◆ Exercise details: From the line with "This screenshot has height=389, width=509." through the line with "The width and height of the screenshot is (389, 233).", repeat the entries verbatim, both end lines included, and add nothing.

◆ Records provided:
^^^^

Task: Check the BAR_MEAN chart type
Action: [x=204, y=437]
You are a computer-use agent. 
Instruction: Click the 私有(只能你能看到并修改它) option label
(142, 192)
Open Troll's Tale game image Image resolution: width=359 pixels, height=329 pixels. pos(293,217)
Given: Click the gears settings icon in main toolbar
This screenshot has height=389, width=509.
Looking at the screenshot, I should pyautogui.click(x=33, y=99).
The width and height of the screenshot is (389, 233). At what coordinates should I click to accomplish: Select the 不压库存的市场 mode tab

^^^^

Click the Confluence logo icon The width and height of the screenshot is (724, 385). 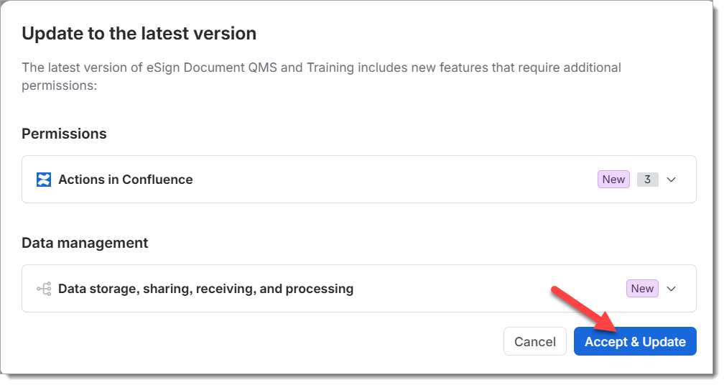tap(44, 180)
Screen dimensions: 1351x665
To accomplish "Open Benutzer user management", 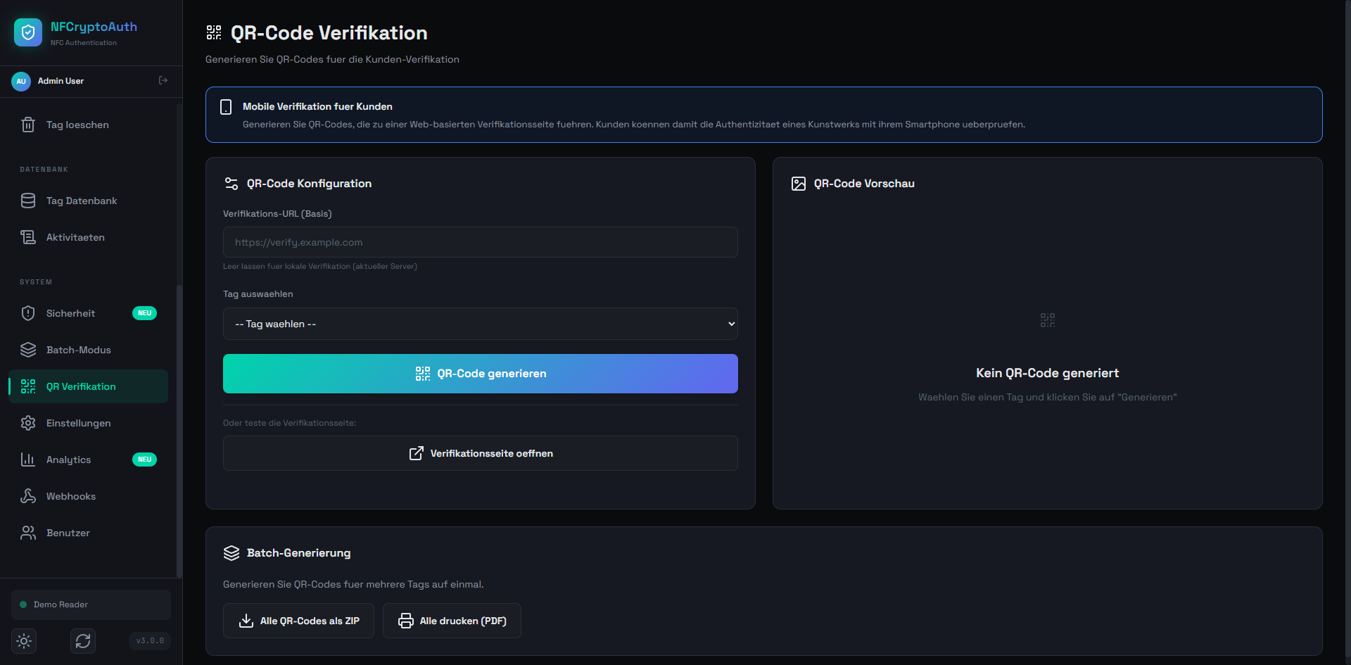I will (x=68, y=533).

^^^^

◆ Exercise output:
This screenshot has height=389, width=509.
Looking at the screenshot, I should pyautogui.click(x=33, y=99).
The width and height of the screenshot is (389, 233). At what coordinates should I click to accomplish: Select the 不压库存的市场 mode tab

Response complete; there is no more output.